╭─ Extracted entries

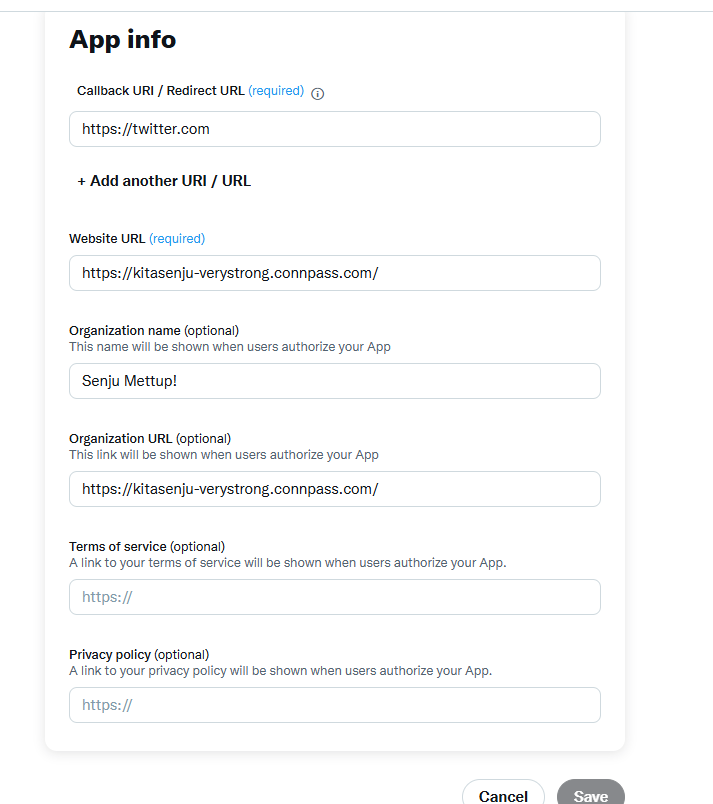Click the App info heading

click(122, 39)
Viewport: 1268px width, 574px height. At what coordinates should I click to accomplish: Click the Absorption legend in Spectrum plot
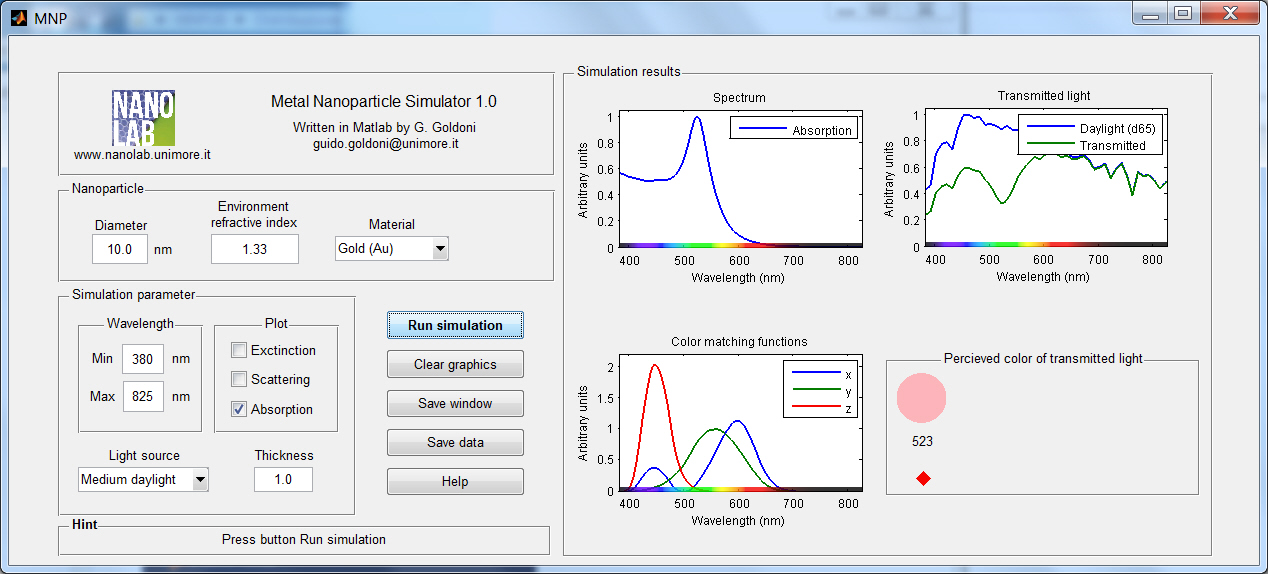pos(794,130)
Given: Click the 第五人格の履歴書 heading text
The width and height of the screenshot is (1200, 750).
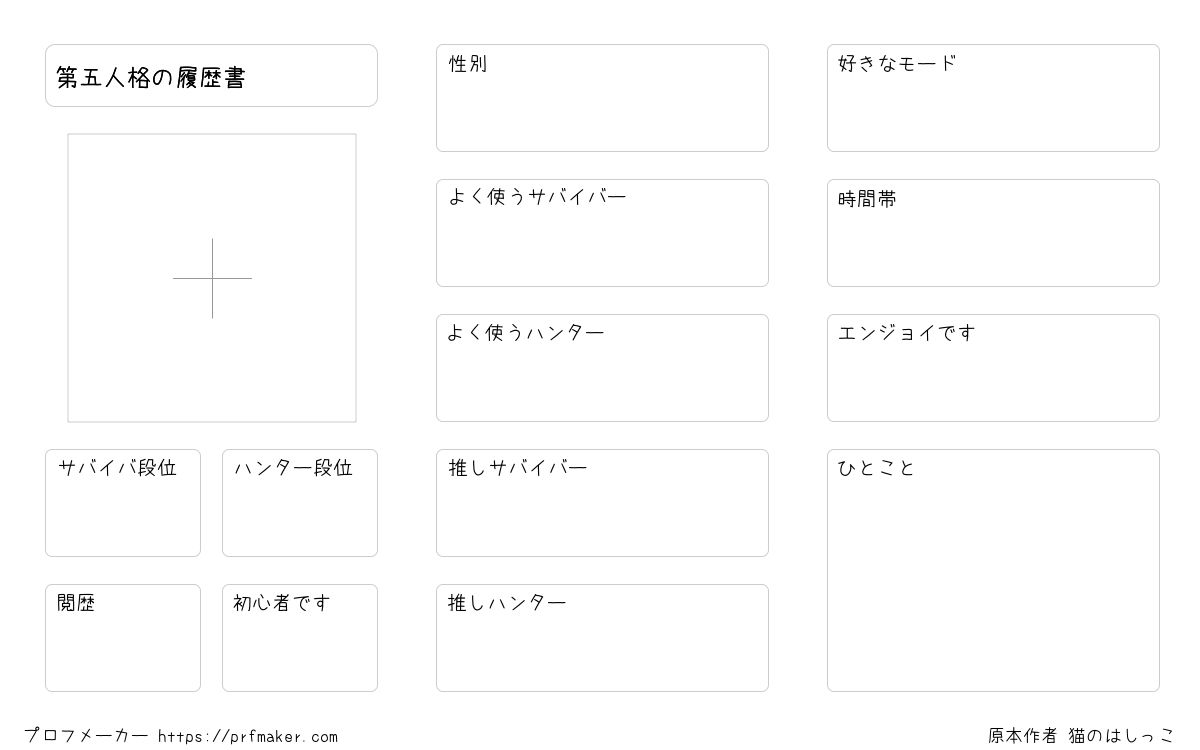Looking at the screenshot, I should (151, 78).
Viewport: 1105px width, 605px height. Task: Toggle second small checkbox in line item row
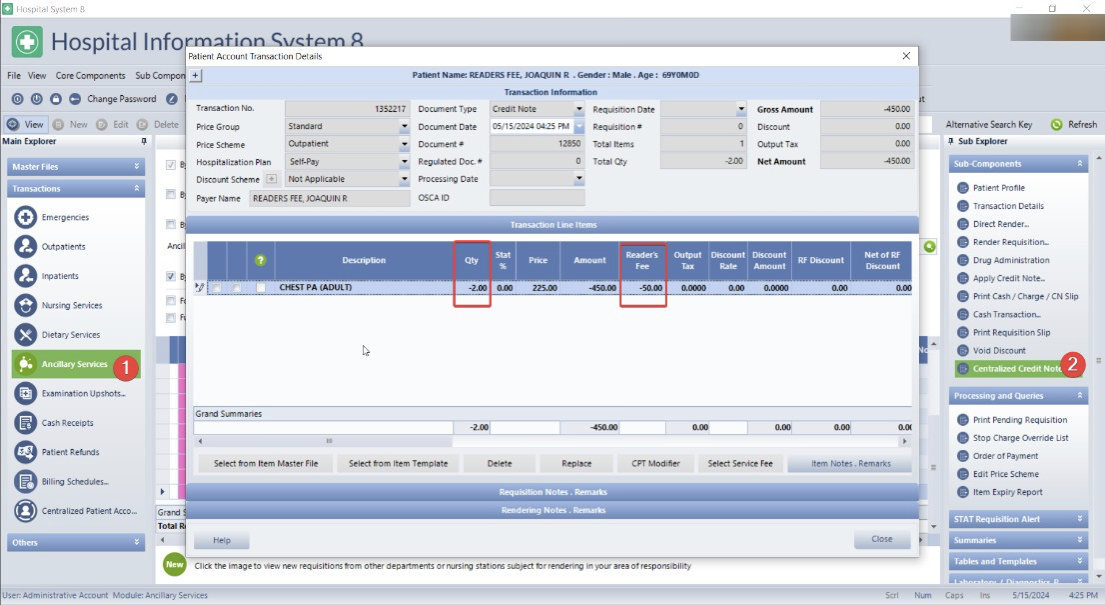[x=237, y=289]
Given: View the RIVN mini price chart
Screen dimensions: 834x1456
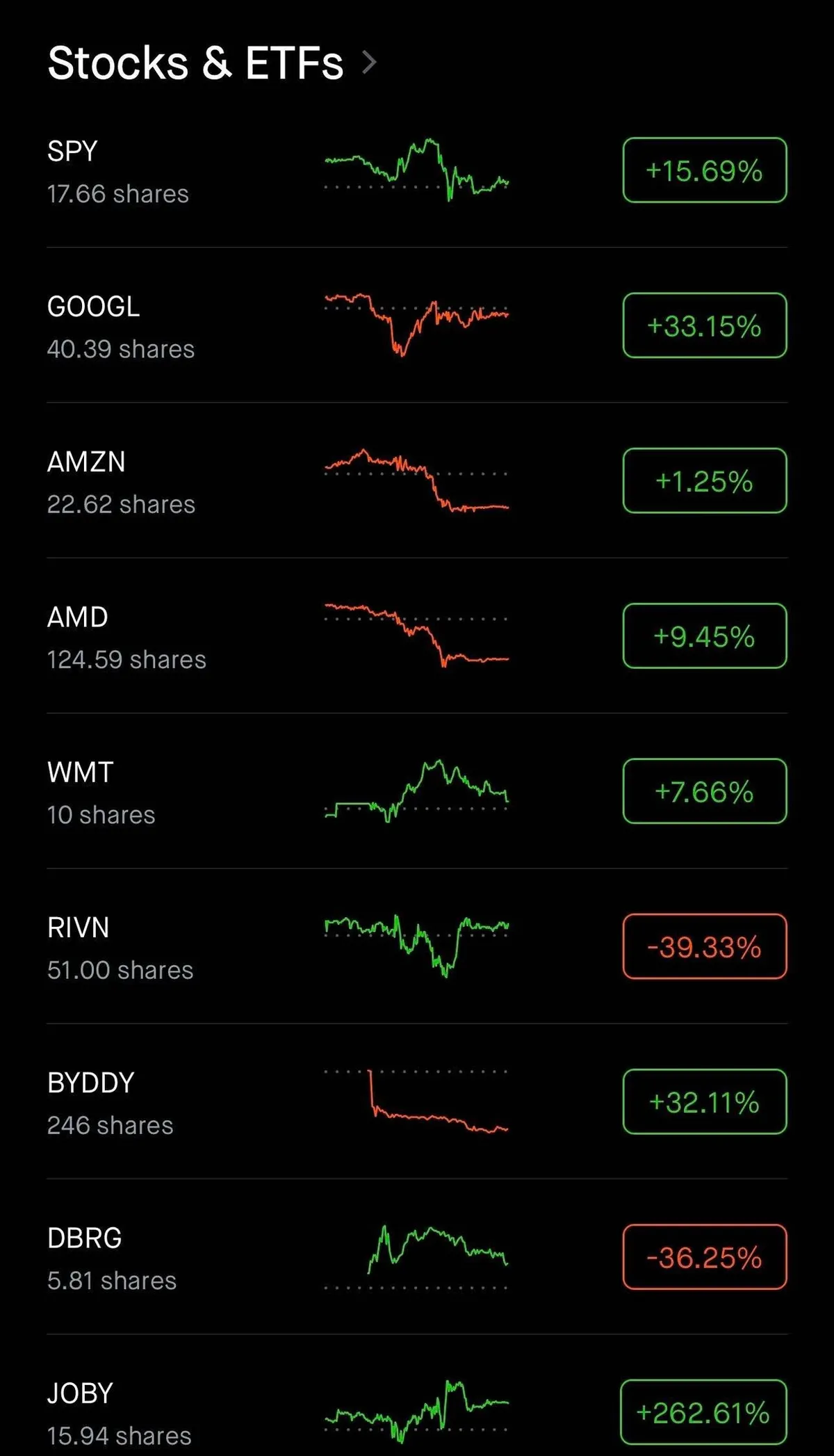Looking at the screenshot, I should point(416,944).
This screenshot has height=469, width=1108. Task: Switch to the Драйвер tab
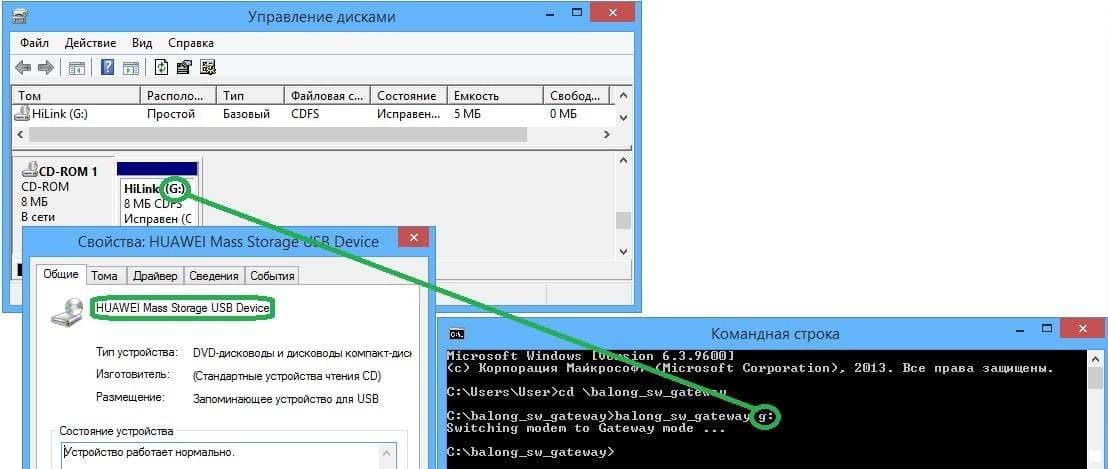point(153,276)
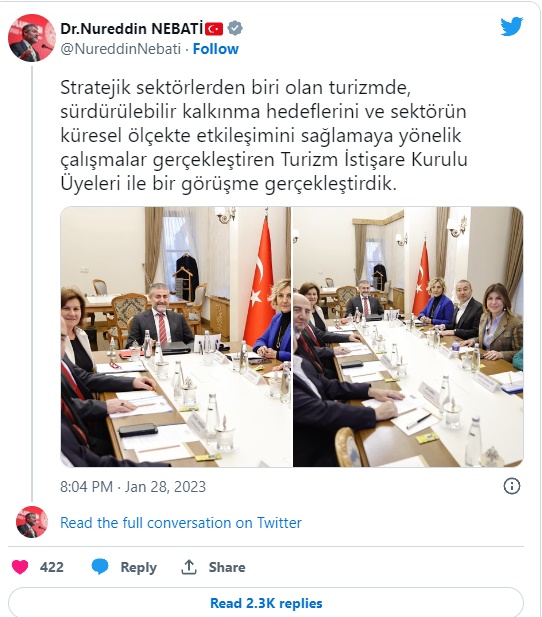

╰─

Given problem: Copy all of the lines above word for word, leaving out the pictures.

Worked solution:
Click the App info heading

click(122, 39)
Viewport: 1268px width, 574px height. At what coordinates should I click to accomplish: Click the Absorption legend in Spectrum plot
pos(794,130)
Given: Click the 第五人格の履歴書 heading text
The width and height of the screenshot is (1200, 750).
Looking at the screenshot, I should (151, 78).
Viewport: 1105px width, 605px height. Task: Toggle second small checkbox in line item row
[x=237, y=289]
Given: View the RIVN mini price chart
Screen dimensions: 834x1456
Looking at the screenshot, I should point(416,944).
This screenshot has height=469, width=1108. Task: Switch to the Драйвер tab
point(153,276)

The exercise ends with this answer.